**How to complete this task**
All of the data is to be repeated verbatim.

**Material supplied**
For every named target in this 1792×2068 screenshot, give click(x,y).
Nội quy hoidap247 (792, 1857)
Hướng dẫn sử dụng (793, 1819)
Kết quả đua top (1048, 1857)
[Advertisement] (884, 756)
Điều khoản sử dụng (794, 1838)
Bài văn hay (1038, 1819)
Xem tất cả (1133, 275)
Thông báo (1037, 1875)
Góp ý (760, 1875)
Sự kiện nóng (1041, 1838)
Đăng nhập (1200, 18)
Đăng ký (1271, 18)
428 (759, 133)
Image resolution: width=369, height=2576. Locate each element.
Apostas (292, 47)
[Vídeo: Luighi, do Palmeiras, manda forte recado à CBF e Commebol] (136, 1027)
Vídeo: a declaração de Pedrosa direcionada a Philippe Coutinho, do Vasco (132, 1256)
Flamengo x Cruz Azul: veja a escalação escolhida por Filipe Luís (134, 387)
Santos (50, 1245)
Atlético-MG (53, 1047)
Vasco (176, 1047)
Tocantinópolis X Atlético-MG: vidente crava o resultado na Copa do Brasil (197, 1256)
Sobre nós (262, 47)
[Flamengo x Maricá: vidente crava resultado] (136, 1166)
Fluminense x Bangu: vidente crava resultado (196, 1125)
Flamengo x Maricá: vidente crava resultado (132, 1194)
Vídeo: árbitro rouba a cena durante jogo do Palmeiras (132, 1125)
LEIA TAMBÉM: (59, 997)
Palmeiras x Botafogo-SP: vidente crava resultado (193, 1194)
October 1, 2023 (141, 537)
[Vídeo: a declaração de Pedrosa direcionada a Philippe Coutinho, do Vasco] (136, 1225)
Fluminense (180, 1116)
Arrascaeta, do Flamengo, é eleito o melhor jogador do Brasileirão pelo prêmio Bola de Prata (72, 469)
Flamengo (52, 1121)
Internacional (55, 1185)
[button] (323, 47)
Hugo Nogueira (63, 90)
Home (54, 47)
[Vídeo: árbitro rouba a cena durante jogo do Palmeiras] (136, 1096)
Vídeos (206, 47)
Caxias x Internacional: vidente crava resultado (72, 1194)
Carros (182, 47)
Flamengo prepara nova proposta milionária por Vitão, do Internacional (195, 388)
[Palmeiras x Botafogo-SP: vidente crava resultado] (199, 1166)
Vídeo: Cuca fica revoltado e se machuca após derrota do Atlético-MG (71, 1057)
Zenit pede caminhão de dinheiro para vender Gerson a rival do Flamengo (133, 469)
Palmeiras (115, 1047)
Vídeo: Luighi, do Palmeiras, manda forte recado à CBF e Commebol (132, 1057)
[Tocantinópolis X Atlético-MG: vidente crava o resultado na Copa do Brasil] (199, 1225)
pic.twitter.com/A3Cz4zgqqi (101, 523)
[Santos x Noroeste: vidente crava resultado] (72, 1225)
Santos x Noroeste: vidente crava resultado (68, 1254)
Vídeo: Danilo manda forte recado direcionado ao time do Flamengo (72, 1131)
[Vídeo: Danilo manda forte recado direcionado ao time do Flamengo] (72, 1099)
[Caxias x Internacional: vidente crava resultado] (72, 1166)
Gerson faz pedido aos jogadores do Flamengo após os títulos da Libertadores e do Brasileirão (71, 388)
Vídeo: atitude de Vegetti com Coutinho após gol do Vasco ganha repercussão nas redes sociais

**Result for this exercise**
For every named target in this 1792×2068 screenshot, give click(x,y).
Nội quy hoidap247 (792, 1857)
Hướng dẫn sử dụng (793, 1819)
Kết quả đua top (1048, 1857)
[Advertisement] (884, 756)
Điều khoản sử dụng (794, 1838)
Bài văn hay (1038, 1819)
Xem tất cả (1133, 275)
Thông báo (1037, 1875)
Góp ý (760, 1875)
Sự kiện nóng (1041, 1838)
Đăng nhập (1200, 18)
Đăng ký (1271, 18)
428 (759, 133)
Image resolution: width=369, height=2576. Locate each element.
Apostas (292, 47)
[Vídeo: Luighi, do Palmeiras, manda forte recado à CBF e Commebol] (136, 1027)
Vídeo: a declaração de Pedrosa direcionada a Philippe Coutinho, do Vasco (132, 1256)
Flamengo x Cruz Azul: veja a escalação escolhida por Filipe Luís (134, 387)
Santos (50, 1245)
Atlético-MG (53, 1047)
Vasco (176, 1047)
Tocantinópolis X Atlético-MG: vidente crava o resultado na Copa do Brasil (197, 1256)
Sobre nós (262, 47)
[Flamengo x Maricá: vidente crava resultado] (136, 1166)
Fluminense x Bangu: vidente crava resultado (196, 1125)
Flamengo x Maricá: vidente crava resultado (132, 1194)
Vídeo: árbitro rouba a cena durante jogo do Palmeiras (132, 1125)
LEIA TAMBÉM: (59, 997)
Palmeiras x Botafogo-SP: vidente crava resultado (193, 1194)
October 1, 2023 (141, 537)
[Vídeo: a declaração de Pedrosa direcionada a Philippe Coutinho, do Vasco] (136, 1225)
Fluminense (180, 1116)
Arrascaeta, do Flamengo, é eleito o melhor jogador do Brasileirão pelo prêmio Bola de Prata (72, 469)
Flamengo (52, 1121)
Internacional (55, 1185)
[button] (323, 47)
Hugo Nogueira (63, 90)
Home (54, 47)
[Vídeo: árbitro rouba a cena durante jogo do Palmeiras] (136, 1096)
Vídeos (206, 47)
Caxias x Internacional: vidente crava resultado (72, 1194)
Carros (182, 47)
Flamengo prepara nova proposta milionária por Vitão, do Internacional (195, 388)
[Palmeiras x Botafogo-SP: vidente crava resultado] (199, 1166)
Vídeo: Cuca fica revoltado e se machuca após derrota do Atlético-MG (71, 1057)
Zenit pede caminhão de dinheiro para vender Gerson a rival do Flamengo (133, 469)
Palmeiras (115, 1047)
Vídeo: Luighi, do Palmeiras, manda forte recado à CBF e Commebol (132, 1057)
[Tocantinópolis X Atlético-MG: vidente crava o resultado na Copa do Brasil] (199, 1225)
pic.twitter.com/A3Cz4zgqqi (101, 523)
[Santos x Noroeste: vidente crava resultado] (72, 1225)
Santos x Noroeste: vidente crava resultado (68, 1254)
Vídeo: Danilo manda forte recado direcionado ao time do Flamengo (72, 1131)
[Vídeo: Danilo manda forte recado direcionado ao time do Flamengo] (72, 1099)
[Caxias x Internacional: vidente crava resultado] (72, 1166)
Gerson faz pedido aos jogadores do Flamengo após os títulos da Libertadores e do Brasileirão (71, 388)
Vídeo: atitude de Vegetti com Coutinho após gol do Vasco ganha repercussão nas redes sociais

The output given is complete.